La tarea |
Por favor, devuelve tal cual, y sin añadir ninguna otra, las líneas del listado que van desde la que contiene "Identify the location of stop." hasta la que contiene "center [799, 1232].", ambas incluidas.

──────────────────────────────

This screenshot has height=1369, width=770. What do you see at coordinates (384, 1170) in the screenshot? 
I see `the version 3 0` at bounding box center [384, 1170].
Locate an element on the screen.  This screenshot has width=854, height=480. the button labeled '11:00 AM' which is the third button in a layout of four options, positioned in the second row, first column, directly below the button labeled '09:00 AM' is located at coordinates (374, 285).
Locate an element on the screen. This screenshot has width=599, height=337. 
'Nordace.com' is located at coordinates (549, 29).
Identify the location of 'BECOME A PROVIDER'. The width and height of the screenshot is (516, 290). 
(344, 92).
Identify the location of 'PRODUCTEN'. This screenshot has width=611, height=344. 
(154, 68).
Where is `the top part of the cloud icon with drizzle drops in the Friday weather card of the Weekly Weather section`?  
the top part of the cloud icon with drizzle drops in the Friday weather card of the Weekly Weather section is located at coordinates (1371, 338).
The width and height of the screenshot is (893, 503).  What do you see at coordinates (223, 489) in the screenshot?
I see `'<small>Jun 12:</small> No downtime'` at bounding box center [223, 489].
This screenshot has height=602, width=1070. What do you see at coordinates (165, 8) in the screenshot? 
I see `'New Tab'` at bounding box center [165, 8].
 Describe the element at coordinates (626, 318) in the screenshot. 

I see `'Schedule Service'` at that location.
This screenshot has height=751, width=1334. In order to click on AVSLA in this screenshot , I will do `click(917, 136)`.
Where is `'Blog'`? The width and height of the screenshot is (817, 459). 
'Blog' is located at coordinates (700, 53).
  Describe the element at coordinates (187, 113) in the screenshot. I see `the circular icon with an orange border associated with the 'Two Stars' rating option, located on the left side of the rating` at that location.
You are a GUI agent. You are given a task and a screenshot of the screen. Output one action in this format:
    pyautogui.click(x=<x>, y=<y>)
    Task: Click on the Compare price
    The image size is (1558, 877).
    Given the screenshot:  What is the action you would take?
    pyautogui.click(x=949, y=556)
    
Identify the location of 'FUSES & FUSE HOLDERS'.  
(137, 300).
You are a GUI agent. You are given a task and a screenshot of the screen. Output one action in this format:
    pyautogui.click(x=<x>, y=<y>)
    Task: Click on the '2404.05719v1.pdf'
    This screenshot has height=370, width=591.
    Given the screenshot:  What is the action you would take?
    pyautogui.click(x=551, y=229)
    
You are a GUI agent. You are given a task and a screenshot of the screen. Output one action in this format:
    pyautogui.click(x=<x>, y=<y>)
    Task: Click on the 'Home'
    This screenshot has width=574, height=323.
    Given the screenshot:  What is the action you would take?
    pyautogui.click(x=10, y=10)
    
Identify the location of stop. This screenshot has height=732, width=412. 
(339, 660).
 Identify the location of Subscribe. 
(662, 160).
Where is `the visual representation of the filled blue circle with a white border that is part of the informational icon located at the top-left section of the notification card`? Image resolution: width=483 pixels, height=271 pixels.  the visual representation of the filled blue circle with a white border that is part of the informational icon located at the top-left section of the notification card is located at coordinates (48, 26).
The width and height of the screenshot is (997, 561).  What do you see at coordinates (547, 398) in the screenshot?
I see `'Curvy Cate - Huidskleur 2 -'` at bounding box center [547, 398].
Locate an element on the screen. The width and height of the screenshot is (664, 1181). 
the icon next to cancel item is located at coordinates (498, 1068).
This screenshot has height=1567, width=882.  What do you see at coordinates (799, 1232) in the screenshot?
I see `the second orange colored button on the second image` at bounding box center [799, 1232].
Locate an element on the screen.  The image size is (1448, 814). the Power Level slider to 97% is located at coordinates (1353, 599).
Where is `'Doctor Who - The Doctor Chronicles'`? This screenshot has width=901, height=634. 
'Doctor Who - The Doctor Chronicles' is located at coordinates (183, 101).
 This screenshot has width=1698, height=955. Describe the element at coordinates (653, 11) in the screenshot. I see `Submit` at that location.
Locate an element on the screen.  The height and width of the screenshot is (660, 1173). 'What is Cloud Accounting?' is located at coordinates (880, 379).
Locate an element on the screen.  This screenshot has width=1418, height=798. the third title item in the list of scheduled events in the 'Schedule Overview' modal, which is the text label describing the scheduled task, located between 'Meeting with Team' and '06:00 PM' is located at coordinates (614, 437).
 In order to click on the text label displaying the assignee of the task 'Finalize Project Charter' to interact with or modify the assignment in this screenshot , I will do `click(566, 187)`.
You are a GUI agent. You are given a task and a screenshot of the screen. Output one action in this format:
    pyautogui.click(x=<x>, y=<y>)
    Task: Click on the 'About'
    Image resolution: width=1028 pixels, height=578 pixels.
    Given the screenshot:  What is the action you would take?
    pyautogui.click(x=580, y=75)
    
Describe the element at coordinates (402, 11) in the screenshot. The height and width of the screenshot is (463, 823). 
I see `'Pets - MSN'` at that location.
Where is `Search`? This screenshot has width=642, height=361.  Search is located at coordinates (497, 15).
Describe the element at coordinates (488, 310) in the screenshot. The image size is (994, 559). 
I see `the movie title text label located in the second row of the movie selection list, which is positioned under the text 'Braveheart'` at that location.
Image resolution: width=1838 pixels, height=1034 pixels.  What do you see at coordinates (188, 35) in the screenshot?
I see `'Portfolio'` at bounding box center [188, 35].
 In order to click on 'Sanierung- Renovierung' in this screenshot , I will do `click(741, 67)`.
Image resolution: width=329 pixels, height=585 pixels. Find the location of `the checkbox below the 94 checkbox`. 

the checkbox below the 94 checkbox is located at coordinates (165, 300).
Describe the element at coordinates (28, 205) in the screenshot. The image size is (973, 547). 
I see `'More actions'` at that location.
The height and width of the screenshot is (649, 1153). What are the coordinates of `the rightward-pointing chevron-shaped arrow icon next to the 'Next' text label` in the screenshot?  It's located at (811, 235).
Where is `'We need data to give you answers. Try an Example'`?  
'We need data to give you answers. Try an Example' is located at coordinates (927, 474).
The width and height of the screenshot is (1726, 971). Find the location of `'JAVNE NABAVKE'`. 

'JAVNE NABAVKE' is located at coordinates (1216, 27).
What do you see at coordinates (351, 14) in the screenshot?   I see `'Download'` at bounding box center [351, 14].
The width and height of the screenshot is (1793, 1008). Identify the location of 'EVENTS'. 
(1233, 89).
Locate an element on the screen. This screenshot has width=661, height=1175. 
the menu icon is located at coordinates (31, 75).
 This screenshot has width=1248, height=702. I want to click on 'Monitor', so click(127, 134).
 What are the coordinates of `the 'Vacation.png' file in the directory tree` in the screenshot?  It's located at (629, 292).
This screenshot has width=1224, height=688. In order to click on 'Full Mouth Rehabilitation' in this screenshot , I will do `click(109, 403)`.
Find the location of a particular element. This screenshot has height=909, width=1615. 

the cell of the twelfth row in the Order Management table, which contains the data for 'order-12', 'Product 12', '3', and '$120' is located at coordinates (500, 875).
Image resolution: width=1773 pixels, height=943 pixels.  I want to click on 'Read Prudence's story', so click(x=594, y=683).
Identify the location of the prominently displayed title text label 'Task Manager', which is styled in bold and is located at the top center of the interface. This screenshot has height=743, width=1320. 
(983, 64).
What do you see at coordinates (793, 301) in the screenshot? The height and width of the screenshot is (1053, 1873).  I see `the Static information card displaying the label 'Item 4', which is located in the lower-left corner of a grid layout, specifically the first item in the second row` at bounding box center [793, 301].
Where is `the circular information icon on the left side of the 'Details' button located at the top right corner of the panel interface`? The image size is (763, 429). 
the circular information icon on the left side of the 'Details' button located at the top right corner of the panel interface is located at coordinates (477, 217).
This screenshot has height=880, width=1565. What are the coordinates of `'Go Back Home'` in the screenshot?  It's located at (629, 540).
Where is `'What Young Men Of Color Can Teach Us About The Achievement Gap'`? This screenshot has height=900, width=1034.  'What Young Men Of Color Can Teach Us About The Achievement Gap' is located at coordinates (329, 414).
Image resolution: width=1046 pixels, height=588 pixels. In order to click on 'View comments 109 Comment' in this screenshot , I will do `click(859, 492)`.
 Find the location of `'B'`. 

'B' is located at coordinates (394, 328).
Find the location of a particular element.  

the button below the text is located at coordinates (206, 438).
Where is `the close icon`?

──────────────────────────────

Respuesta final |
Identify the location of stop. This screenshot has height=732, width=412. 
(339, 660).
 Identify the location of Subscribe. 
(662, 160).
Where is `the visual representation of the filled blue circle with a white border that is part of the informational icon located at the top-left section of the notification card`? Image resolution: width=483 pixels, height=271 pixels.  the visual representation of the filled blue circle with a white border that is part of the informational icon located at the top-left section of the notification card is located at coordinates (48, 26).
The width and height of the screenshot is (997, 561).  What do you see at coordinates (547, 398) in the screenshot?
I see `'Curvy Cate - Huidskleur 2 -'` at bounding box center [547, 398].
Locate an element on the screen. The width and height of the screenshot is (664, 1181). 
the icon next to cancel item is located at coordinates (498, 1068).
This screenshot has height=1567, width=882.  What do you see at coordinates (799, 1232) in the screenshot?
I see `the second orange colored button on the second image` at bounding box center [799, 1232].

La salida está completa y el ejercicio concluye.